## Source data
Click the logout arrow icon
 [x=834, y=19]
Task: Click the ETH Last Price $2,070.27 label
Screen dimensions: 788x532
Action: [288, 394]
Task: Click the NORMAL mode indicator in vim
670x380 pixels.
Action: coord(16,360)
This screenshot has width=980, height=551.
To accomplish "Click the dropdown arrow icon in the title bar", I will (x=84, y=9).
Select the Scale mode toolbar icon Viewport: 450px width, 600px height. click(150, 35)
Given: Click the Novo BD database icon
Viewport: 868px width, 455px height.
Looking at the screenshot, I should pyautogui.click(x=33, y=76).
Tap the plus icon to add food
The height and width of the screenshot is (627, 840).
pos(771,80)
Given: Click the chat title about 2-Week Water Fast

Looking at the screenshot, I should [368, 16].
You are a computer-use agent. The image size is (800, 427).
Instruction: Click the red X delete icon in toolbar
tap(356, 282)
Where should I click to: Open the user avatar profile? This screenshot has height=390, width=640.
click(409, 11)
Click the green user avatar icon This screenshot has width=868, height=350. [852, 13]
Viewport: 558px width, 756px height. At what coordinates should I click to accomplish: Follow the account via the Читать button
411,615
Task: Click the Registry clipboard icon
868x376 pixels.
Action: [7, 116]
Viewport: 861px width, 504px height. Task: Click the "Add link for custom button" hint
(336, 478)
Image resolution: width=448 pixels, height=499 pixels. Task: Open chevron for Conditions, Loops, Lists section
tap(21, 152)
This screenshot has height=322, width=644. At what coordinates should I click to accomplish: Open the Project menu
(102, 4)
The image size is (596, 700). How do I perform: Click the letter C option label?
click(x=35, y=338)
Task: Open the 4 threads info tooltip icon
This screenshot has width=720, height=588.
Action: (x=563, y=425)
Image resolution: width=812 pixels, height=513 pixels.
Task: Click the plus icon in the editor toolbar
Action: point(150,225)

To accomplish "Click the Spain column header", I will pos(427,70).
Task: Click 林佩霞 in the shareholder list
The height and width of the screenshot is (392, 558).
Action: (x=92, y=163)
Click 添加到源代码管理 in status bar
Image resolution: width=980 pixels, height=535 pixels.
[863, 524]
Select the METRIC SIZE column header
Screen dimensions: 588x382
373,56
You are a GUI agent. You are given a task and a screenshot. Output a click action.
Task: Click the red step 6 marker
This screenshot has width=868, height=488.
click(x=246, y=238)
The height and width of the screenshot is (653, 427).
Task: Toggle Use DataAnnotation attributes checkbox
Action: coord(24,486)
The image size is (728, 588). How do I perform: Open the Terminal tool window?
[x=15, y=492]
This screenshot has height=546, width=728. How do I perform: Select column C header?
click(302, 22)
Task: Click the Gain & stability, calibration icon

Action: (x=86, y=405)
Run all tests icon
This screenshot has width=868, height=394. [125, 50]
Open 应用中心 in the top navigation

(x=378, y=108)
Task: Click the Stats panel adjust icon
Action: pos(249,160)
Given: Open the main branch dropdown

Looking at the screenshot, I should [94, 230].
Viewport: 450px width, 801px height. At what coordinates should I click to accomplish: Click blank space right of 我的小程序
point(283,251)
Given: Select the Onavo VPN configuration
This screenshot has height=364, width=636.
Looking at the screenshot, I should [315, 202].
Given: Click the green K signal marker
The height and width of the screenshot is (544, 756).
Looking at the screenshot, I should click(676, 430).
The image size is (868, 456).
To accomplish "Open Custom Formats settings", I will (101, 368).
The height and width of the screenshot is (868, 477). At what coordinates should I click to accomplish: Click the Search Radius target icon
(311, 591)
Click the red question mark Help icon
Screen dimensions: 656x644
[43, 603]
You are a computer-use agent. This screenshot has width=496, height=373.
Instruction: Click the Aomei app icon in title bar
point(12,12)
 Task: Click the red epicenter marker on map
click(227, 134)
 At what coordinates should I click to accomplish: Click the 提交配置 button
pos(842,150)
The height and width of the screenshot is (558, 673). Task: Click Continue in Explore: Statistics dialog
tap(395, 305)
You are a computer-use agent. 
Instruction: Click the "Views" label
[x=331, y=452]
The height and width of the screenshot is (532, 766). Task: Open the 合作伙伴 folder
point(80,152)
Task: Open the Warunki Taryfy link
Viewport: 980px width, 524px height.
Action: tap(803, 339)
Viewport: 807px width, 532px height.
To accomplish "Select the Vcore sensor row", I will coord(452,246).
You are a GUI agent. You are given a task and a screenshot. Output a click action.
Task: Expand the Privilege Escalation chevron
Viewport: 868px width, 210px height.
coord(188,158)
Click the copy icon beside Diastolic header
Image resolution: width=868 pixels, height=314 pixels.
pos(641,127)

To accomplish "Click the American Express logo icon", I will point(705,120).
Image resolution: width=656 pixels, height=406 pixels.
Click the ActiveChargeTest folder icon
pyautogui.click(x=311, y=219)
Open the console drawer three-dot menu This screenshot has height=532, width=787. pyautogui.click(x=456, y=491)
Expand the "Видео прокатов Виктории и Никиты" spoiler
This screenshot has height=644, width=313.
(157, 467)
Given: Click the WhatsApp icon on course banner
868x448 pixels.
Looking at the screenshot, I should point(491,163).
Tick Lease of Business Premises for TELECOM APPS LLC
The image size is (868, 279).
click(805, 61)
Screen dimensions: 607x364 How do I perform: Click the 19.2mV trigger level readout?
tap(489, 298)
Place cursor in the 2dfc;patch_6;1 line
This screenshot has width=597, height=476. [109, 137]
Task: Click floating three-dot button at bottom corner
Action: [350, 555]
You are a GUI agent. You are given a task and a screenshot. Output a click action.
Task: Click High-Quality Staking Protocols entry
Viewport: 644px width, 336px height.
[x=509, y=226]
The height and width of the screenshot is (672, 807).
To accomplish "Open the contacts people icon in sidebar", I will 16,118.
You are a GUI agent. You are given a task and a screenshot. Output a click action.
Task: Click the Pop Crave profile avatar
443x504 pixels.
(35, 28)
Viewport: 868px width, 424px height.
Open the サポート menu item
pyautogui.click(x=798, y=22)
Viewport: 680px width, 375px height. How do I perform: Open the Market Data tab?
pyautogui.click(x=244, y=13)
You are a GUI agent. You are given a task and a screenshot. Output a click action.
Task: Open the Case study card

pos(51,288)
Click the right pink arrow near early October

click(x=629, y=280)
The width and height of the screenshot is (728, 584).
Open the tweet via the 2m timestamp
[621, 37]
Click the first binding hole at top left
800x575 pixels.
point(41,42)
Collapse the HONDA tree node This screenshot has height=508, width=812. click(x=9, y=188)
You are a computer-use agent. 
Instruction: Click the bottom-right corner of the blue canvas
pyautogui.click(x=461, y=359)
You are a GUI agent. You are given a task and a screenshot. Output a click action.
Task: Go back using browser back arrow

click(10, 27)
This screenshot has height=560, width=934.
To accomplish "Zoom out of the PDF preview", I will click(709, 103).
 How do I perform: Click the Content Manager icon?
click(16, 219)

## What is being asked
Reproduce all of the records precisely. No word may differ.

## Written solution
Click the logout arrow icon
 [x=834, y=19]
Task: Click the ETH Last Price $2,070.27 label
Screen dimensions: 788x532
Action: [288, 394]
Task: Click the NORMAL mode indicator in vim
670x380 pixels.
Action: coord(16,360)
This screenshot has width=980, height=551.
To accomplish "Click the dropdown arrow icon in the title bar", I will (x=84, y=9).
Select the Scale mode toolbar icon Viewport: 450px width, 600px height. click(150, 35)
Given: Click the Novo BD database icon
Viewport: 868px width, 455px height.
Looking at the screenshot, I should pyautogui.click(x=33, y=76).
Tap the plus icon to add food
The height and width of the screenshot is (627, 840).
pos(771,80)
Given: Click the chat title about 2-Week Water Fast

Looking at the screenshot, I should [368, 16].
You are a computer-use agent. The image size is (800, 427).
Instruction: Click the red X delete icon in toolbar
tap(356, 282)
Where should I click to: Open the user avatar profile? This screenshot has height=390, width=640.
click(409, 11)
Click the green user avatar icon This screenshot has width=868, height=350. [852, 13]
Viewport: 558px width, 756px height. At what coordinates should I click to accomplish: Follow the account via the Читать button
411,615
Task: Click the Registry clipboard icon
868x376 pixels.
Action: [7, 116]
Viewport: 861px width, 504px height. Task: Click the "Add link for custom button" hint
(336, 478)
Image resolution: width=448 pixels, height=499 pixels. Task: Open chevron for Conditions, Loops, Lists section
tap(21, 152)
This screenshot has height=322, width=644. At what coordinates should I click to accomplish: Open the Project menu
(102, 4)
The image size is (596, 700). How do I perform: Click the letter C option label?
click(x=35, y=338)
Task: Open the 4 threads info tooltip icon
This screenshot has width=720, height=588.
Action: (x=563, y=425)
Image resolution: width=812 pixels, height=513 pixels.
Task: Click the plus icon in the editor toolbar
Action: point(150,225)

To accomplish "Click the Spain column header", I will pos(427,70).
Task: Click 林佩霞 in the shareholder list
The height and width of the screenshot is (392, 558).
Action: (x=92, y=163)
Click 添加到源代码管理 in status bar
Image resolution: width=980 pixels, height=535 pixels.
[863, 524]
Select the METRIC SIZE column header
Screen dimensions: 588x382
373,56
You are a GUI agent. You are given a task and a screenshot. Output a click action.
Task: Click the red step 6 marker
This screenshot has width=868, height=488.
click(x=246, y=238)
The height and width of the screenshot is (653, 427).
Task: Toggle Use DataAnnotation attributes checkbox
Action: coord(24,486)
The image size is (728, 588). How do I perform: Open the Terminal tool window?
[x=15, y=492]
This screenshot has height=546, width=728. How do I perform: Select column C header?
click(302, 22)
Task: Click the Gain & stability, calibration icon

Action: (x=86, y=405)
Run all tests icon
This screenshot has width=868, height=394. [125, 50]
Open 应用中心 in the top navigation

(x=378, y=108)
Task: Click the Stats panel adjust icon
Action: pos(249,160)
Given: Open the main branch dropdown

Looking at the screenshot, I should [94, 230].
Viewport: 450px width, 801px height. At what coordinates should I click to accomplish: Click blank space right of 我的小程序
point(283,251)
Given: Select the Onavo VPN configuration
This screenshot has height=364, width=636.
Looking at the screenshot, I should [315, 202].
Given: Click the green K signal marker
The height and width of the screenshot is (544, 756).
Looking at the screenshot, I should click(676, 430).
The image size is (868, 456).
To accomplish "Open Custom Formats settings", I will (101, 368).
The height and width of the screenshot is (868, 477). At what coordinates should I click to accomplish: Click the Search Radius target icon
(311, 591)
Click the red question mark Help icon
Screen dimensions: 656x644
[43, 603]
You are a computer-use agent. This screenshot has width=496, height=373.
Instruction: Click the Aomei app icon in title bar
point(12,12)
 Task: Click the red epicenter marker on map
click(227, 134)
 At what coordinates should I click to accomplish: Click the 提交配置 button
pos(842,150)
The height and width of the screenshot is (558, 673). Task: Click Continue in Explore: Statistics dialog
tap(395, 305)
You are a computer-use agent. 
Instruction: Click the "Views" label
[x=331, y=452]
The height and width of the screenshot is (532, 766). Task: Open the 合作伙伴 folder
point(80,152)
Task: Open the Warunki Taryfy link
Viewport: 980px width, 524px height.
Action: tap(803, 339)
Viewport: 807px width, 532px height.
To accomplish "Select the Vcore sensor row", I will coord(452,246).
You are a GUI agent. You are given a task and a screenshot. Output a click action.
Task: Expand the Privilege Escalation chevron
Viewport: 868px width, 210px height.
coord(188,158)
Click the copy icon beside Diastolic header
Image resolution: width=868 pixels, height=314 pixels.
pos(641,127)

To accomplish "Click the American Express logo icon", I will point(705,120).
Image resolution: width=656 pixels, height=406 pixels.
Click the ActiveChargeTest folder icon
pyautogui.click(x=311, y=219)
Open the console drawer three-dot menu This screenshot has height=532, width=787. pyautogui.click(x=456, y=491)
Expand the "Видео прокатов Виктории и Никиты" spoiler
This screenshot has height=644, width=313.
(157, 467)
Given: Click the WhatsApp icon on course banner
868x448 pixels.
Looking at the screenshot, I should point(491,163).
Tick Lease of Business Premises for TELECOM APPS LLC
The image size is (868, 279).
click(805, 61)
Screen dimensions: 607x364 How do I perform: Click the 19.2mV trigger level readout?
tap(489, 298)
Place cursor in the 2dfc;patch_6;1 line
This screenshot has width=597, height=476. [109, 137]
Task: Click floating three-dot button at bottom corner
Action: [350, 555]
You are a GUI agent. You are given a task and a screenshot. Output a click action.
Task: Click High-Quality Staking Protocols entry
Viewport: 644px width, 336px height.
[x=509, y=226]
The height and width of the screenshot is (672, 807).
To accomplish "Open the contacts people icon in sidebar", I will 16,118.
You are a GUI agent. You are given a task and a screenshot. Output a click action.
Task: Click the Pop Crave profile avatar
443x504 pixels.
(35, 28)
Viewport: 868px width, 424px height.
Open the サポート menu item
pyautogui.click(x=798, y=22)
Viewport: 680px width, 375px height. How do I perform: Open the Market Data tab?
pyautogui.click(x=244, y=13)
You are a GUI agent. You are given a task and a screenshot. Output a click action.
Task: Open the Case study card

pos(51,288)
Click the right pink arrow near early October

click(x=629, y=280)
The width and height of the screenshot is (728, 584).
Open the tweet via the 2m timestamp
[621, 37]
Click the first binding hole at top left
800x575 pixels.
point(41,42)
Collapse the HONDA tree node This screenshot has height=508, width=812. click(x=9, y=188)
You are a computer-use agent. 
Instruction: Click the bottom-right corner of the blue canvas
pyautogui.click(x=461, y=359)
You are a GUI agent. You are given a task and a screenshot. Output a click action.
Task: Go back using browser back arrow

click(10, 27)
This screenshot has height=560, width=934.
To accomplish "Zoom out of the PDF preview", I will click(709, 103).
 How do I perform: Click the Content Manager icon?
click(16, 219)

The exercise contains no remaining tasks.